Polymer producers have responded to the changing tyre industry expectations, their innovations take into account a more reactive functionality within polymer architecture, and this is closely matched by increasingly greater degrees of filler surface chemistry. As a result, tyre compound properties may now be tailored to meet quite specific tyre performance targets.

Tyre processing methods also underwent progressive stages of modernisation in recent years, for example, more sophisticated reactive mixing technology together with high-speed extrusion systems allowing for direct extrusion onto the building drum become established as cost effective production routes for many of the major producers.

These advancements however bring about their own conflicts, processing pathways involving multiple stages, often with the ability to rework compound or adjust rheological properties by additional time or energy input during the process are no longer viable options for most tyre producers. It has thus become necessary to achieve processability through an increasingly narrow operating window.

Formulations optimised to achieve peak tyre performance in most cases also tend towards more challenging processing characteristics. This is to be expected; the use of high and narrow molecular weight reactive polymers alongside fillers having high surface area and chemistry, often in loadings above that of the polymer are the norm. The trend towards usage of high loading of plasticiser and resinous materials to adjust tyre tread grip and traction response all contribute to a less forgiving processing nature. Often those compounds that are highly reinforced appear the most fragile during processing and poor green strength with an easily tearing or crumbly compound appearance are often-discussed processability issues. By contrast, the use of high loadings of resins and plasticisers, for example in winter or high-performance tyre formulations, results in compounds that during processing can more resemble chewing gum than tyre treads!
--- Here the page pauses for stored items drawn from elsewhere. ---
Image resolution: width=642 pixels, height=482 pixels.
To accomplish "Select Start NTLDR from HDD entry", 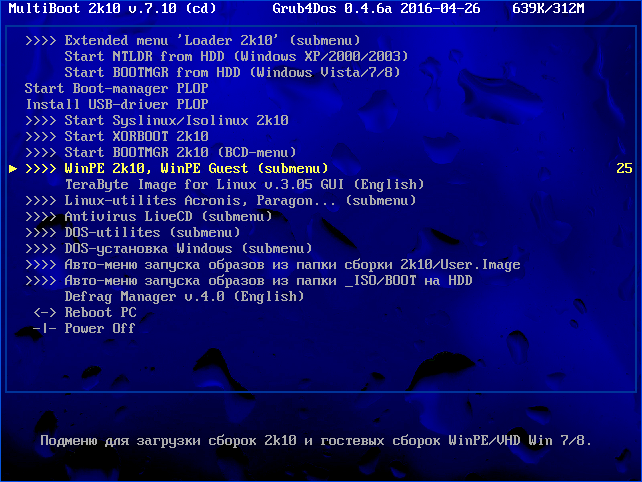I will (236, 57).
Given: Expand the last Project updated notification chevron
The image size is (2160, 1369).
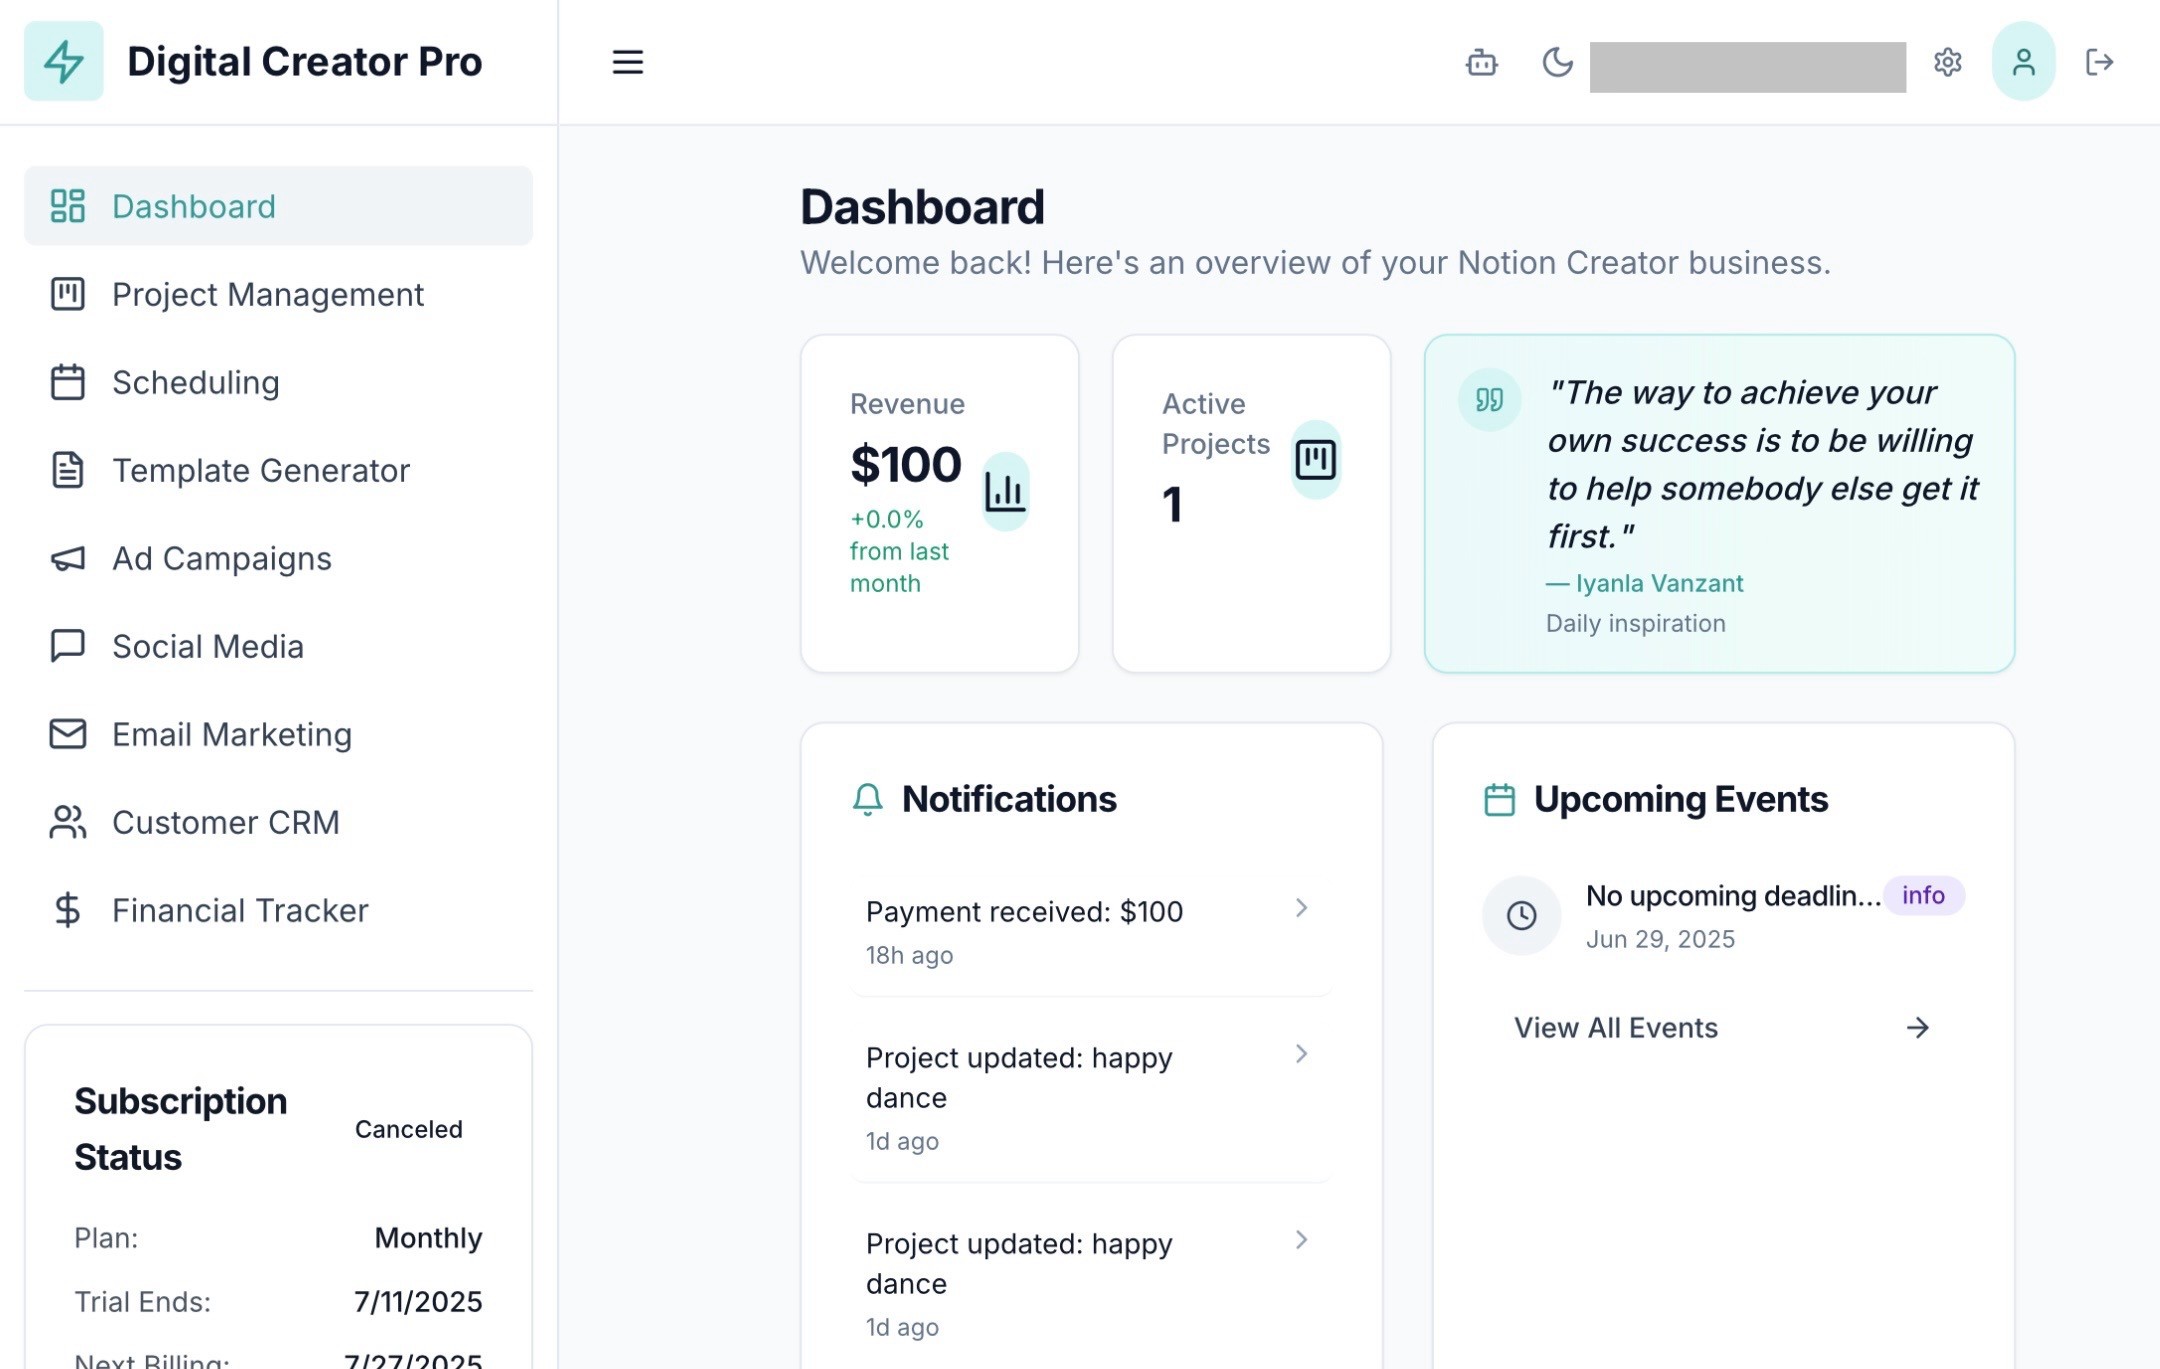Looking at the screenshot, I should (x=1301, y=1240).
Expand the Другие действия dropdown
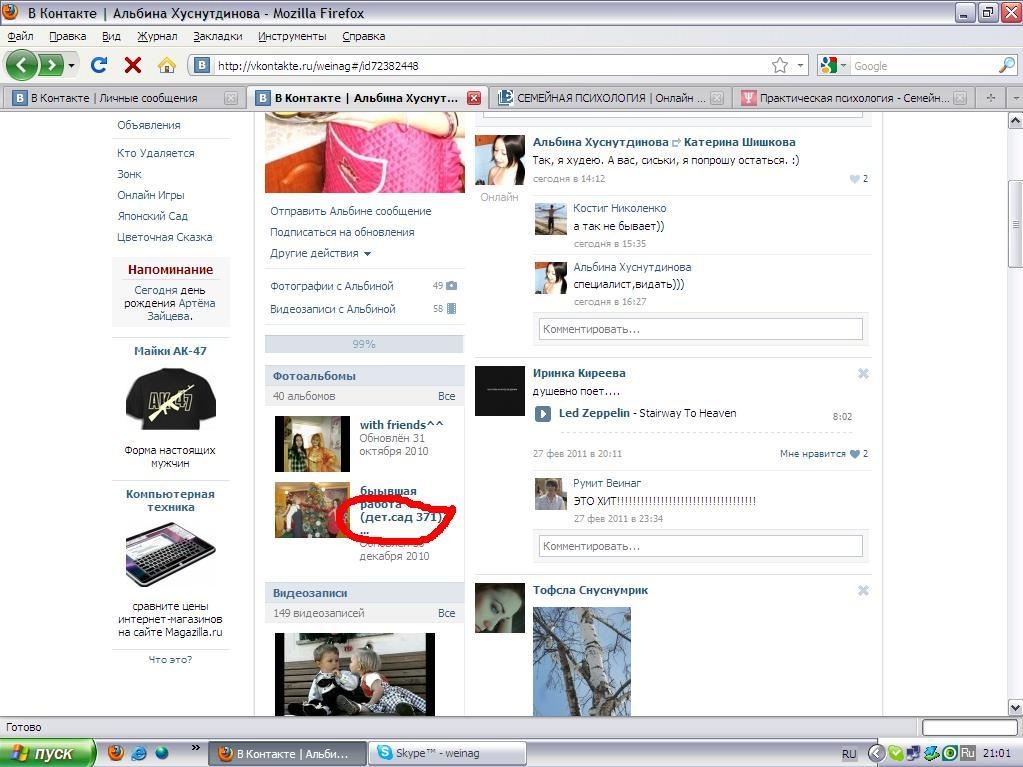 (x=320, y=254)
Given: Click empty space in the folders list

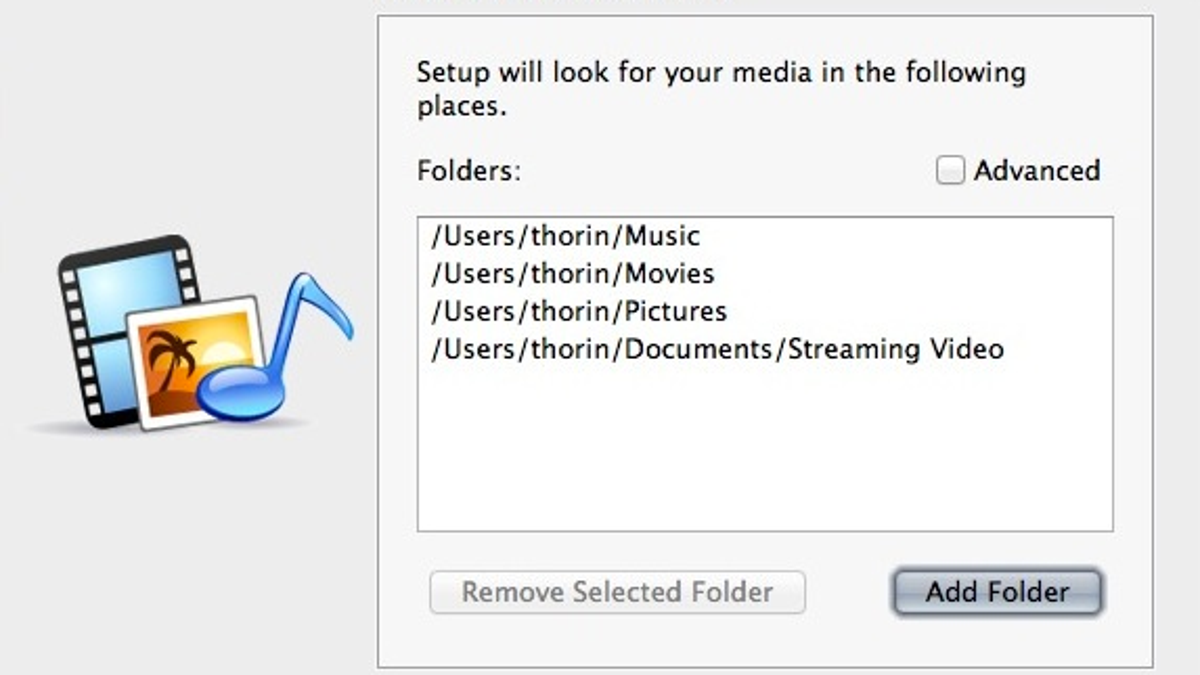Looking at the screenshot, I should (765, 450).
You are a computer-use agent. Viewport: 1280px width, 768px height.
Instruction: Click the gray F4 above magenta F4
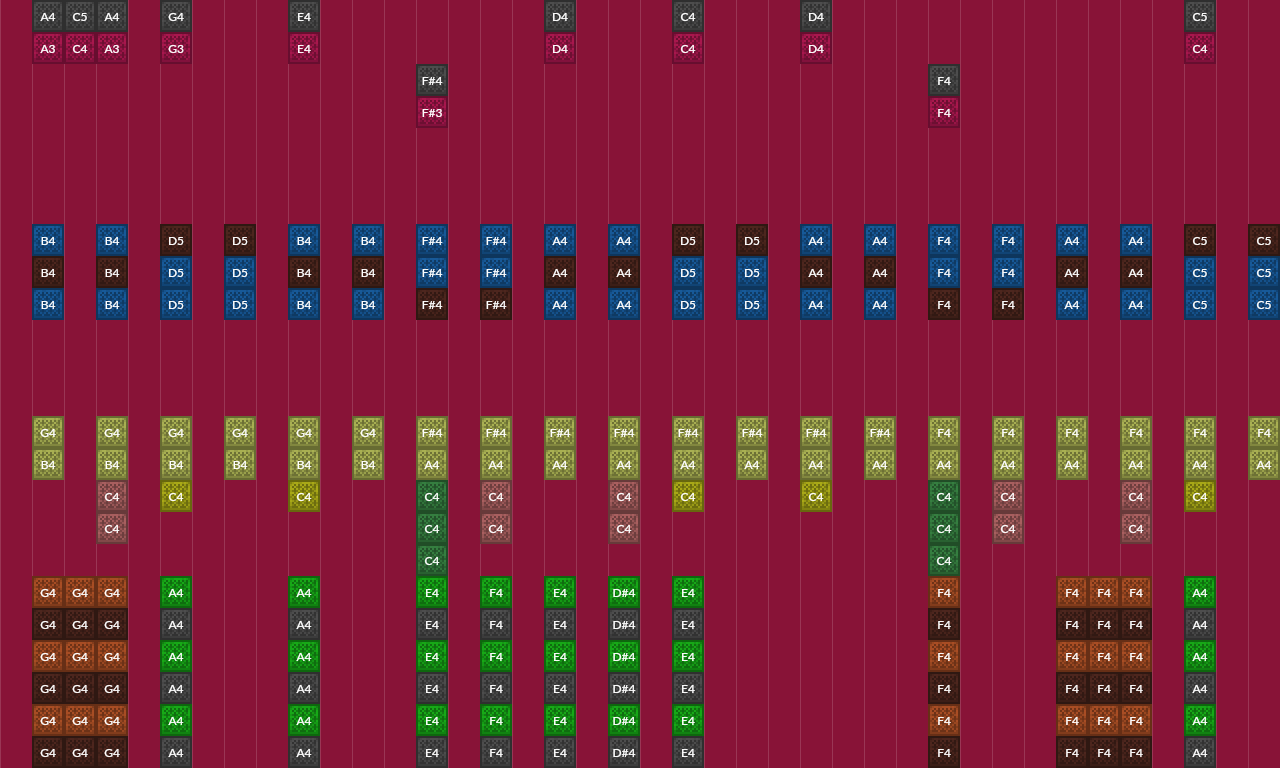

The use of process additive chemicals in an attempt to overcome the processing limitations observed gives rise to further conflicts; Lubricant additives might improve compound surface appearance; however, green strength will probably further reduce due to the unwanted softening effect. The same is true for release additives where lower tack unfortunately remains at a higher value than the also lowered tensile strength of the compound. Filler dispersion is often targeted by additives, however higher loading of fillers mandate equally higher additive loadings, we should more accurately discuss loading as “parts per hundred of filler” not rubber, and under the appropriately higher additive loading, the risk of interference with vulcanisation properties or even additive migration leading to surface bloom become realistic concerns.

Conflicting performance characteristics

The development team at Schill + Seilacher has recognised the need to decouple conflicting performance characteristics found within conventional process additive chemistries. As a result, innovation within our Struktol® range offers tyre compounders opportunities to achieve processability without compromise.

Reduced viscosity leading to better extruder flow properties and improved surface appearance, whilst at the same time achieving an increased compound green strength can be realised by use of Struktol HT 300, a new generation of reactive process additive.

An extract of key processing and property influence in a typical highly silica filled sSBR tread compound are highlighted in the following data.

Significantly lowered Mooney viscosity as well as better mixer batch off with reduced sticking to the mixer rotor and gate with Struktol HT 300 are observed.

An increase in compound green strength was obtained by the addition of Struktol HT 300; this is the opposite of expectation for conventional process additive chemistry, where reduced viscosity is obtained. In addition, the filler dispersion as evidenced by a reduction in the so-called “Payne Effect” as tested in uncured compound by means of RPA strain sweep, is also improved.

Lab extrusion trials, using cold feed extruder demonstrate improved surface appearance and lower compound pressure achieved by use of Struktol HT 300, both desirable processing conditions.      

Physical properties are also acceptable, with a progressive increase in tensile strength an elongation and maintenance of stiffness with loading of 6 phr of process additive, only at higher loading of 12 phr would a balancing slight reduction in process oil be required.

Compound hardness remained unchanged alongside improved wear resistance, as measured by DIN abrasion loss testing, even when using higher loading of process additive, are important aspects.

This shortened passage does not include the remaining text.